Quando começaram os bilhetes a perder a identidade que antes expressavam?

Nos últimos 15 anos com o aparecimento de novas soluções de bilhética e consequente transformação dos hábitos de compra, essa dita “identidade” perdeu-se.
No entanto, há 30 anos já existiam indícios que a normalização pudesse acontecer. A grande maioria dos palcos de estruturas institucionais e modernizadas como o CCB, o Teatro Municipal São Luiz ou a Gulbenkian, foram pioneiros na utilização de bilhetes onde a identidade gráfica é residual.

Esta é uma coleção que retrata um tempo. Ou seja, hoje não faria sentido juntar (pelo menos da mesma forma) este tipo de bilhetes. Isto faz-te pensar sobre o futuro de certo tipo de colecionismo numa era digital?
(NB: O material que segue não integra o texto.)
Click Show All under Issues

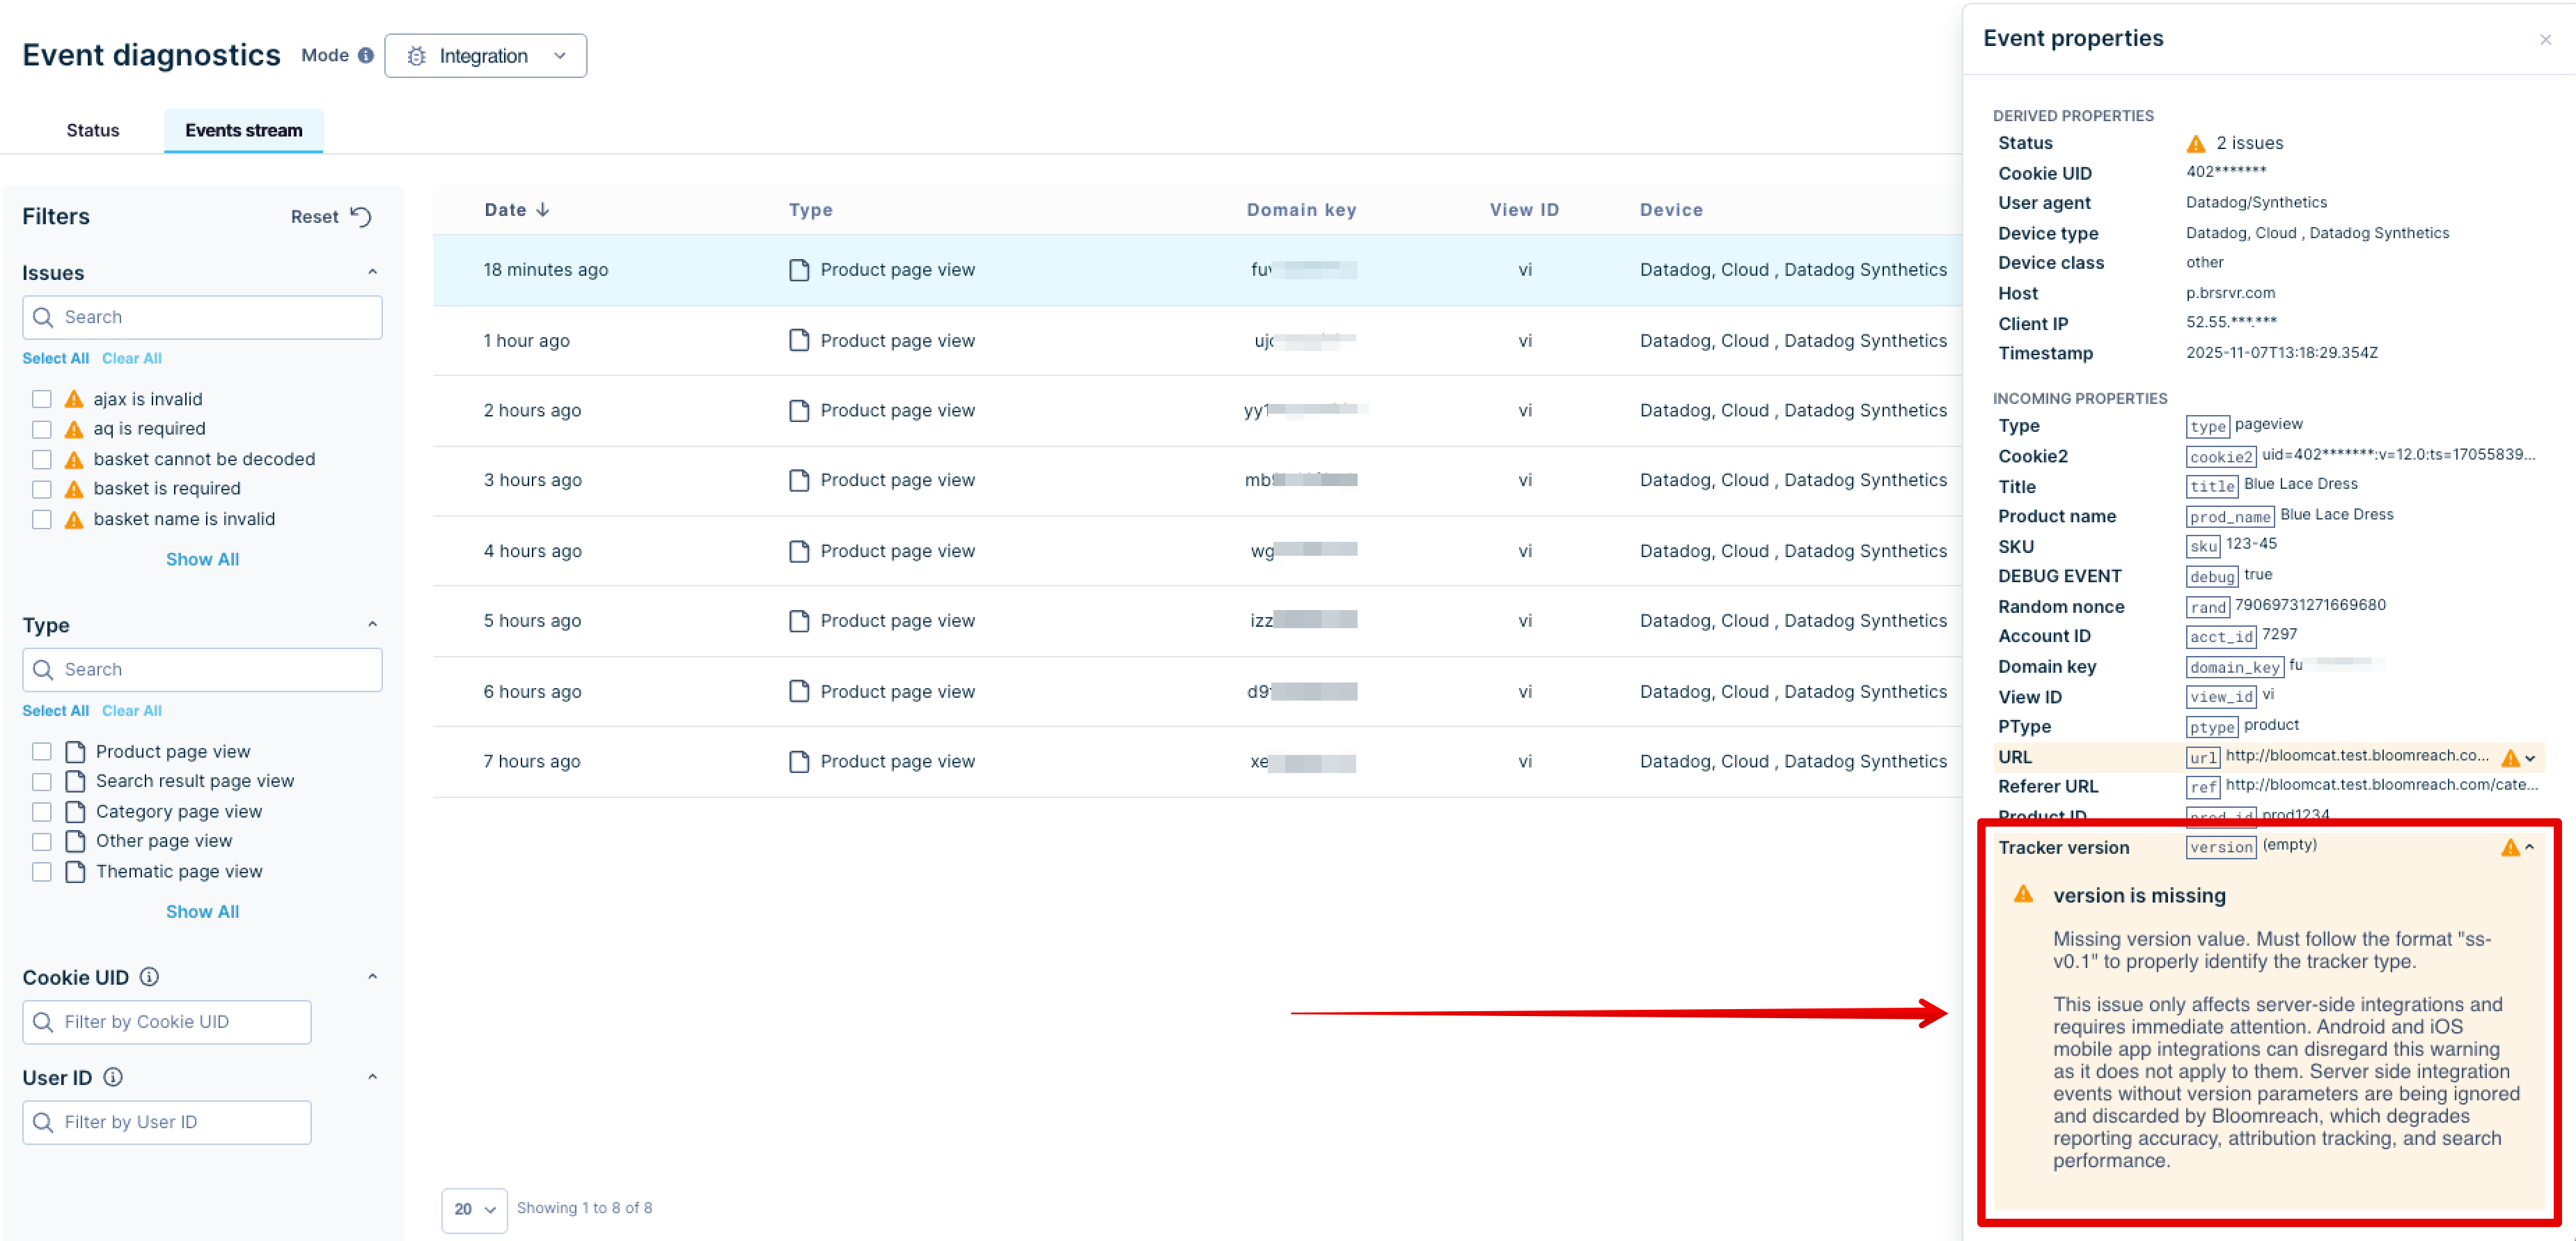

A era digital oferece várias soluções para fixar a memória e o colecionismo já acompanha esse novo paradigma. Neste caso, a impressão e o papel são fundamentais. Estes são retratos analógicos indissociáveis a este formato.  No colecionismo digital fico com a sensação que a narrativa não é conclusiva, ao estar sempre aberta e disponível a novas inserções, torna-se interminável e menos personalizada. Creio que é um processo mais comunitário e menos individualizado. Tem como grande virtude a universalidade e a imensidão de informação como objecto de estudo.